** Opening Information provided block **
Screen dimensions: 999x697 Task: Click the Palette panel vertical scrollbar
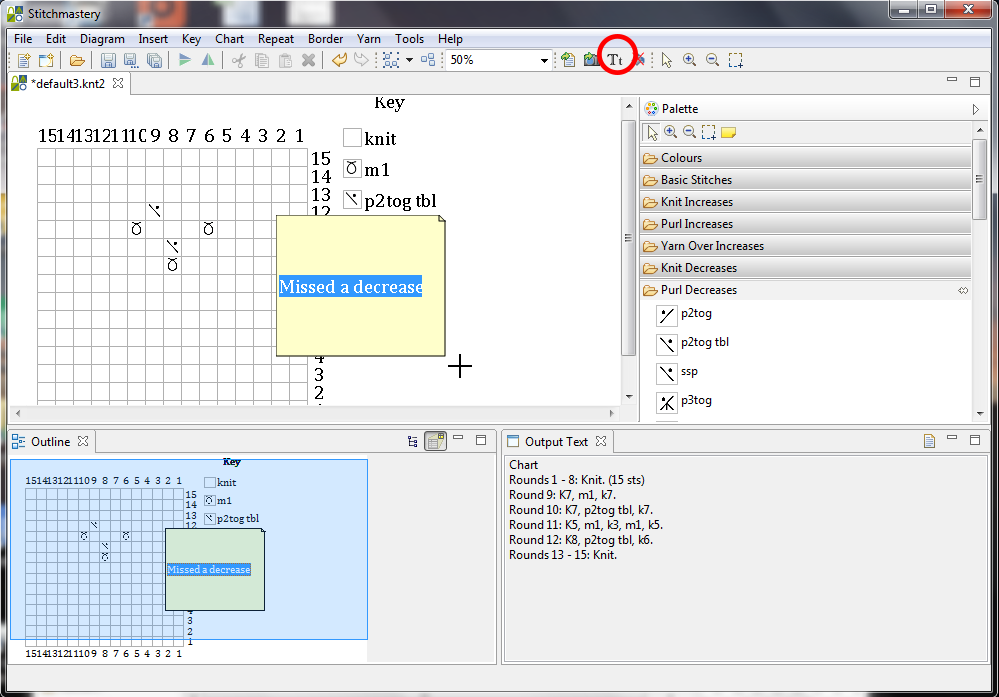coord(980,180)
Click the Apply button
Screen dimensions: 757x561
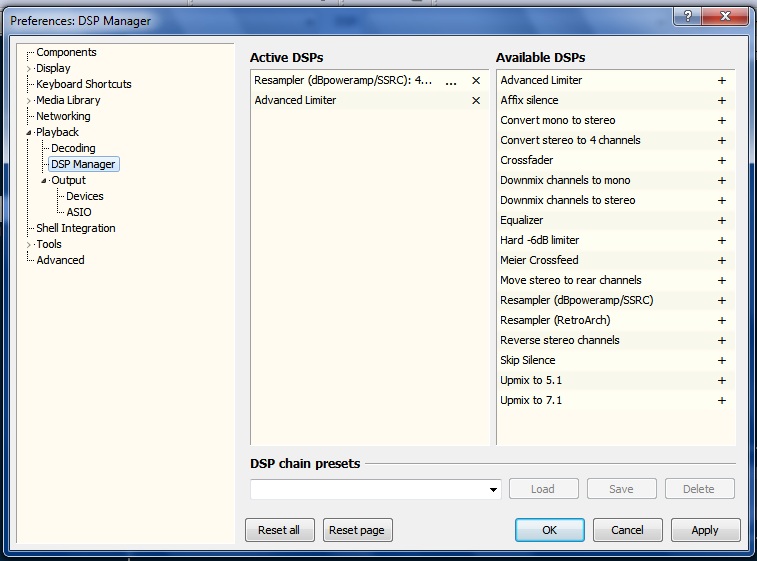[705, 530]
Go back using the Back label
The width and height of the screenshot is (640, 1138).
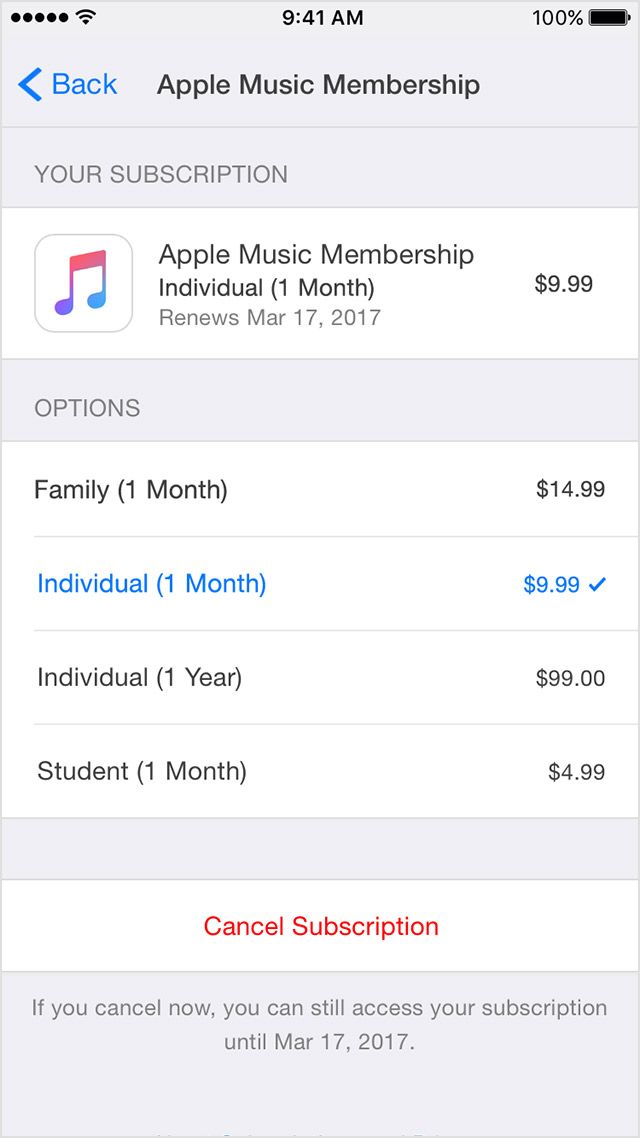[x=85, y=85]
** Closing Information provided block **
Action item =
The records above must be printed exactly; the pictures stay out.

Solution =
Screen dimensions: 999x697 Task: Click the Palette panel vertical scrollbar
coord(980,180)
Click the Apply button
Screen dimensions: 757x561
[705, 530]
Go back using the Back label
The width and height of the screenshot is (640, 1138).
[x=85, y=85]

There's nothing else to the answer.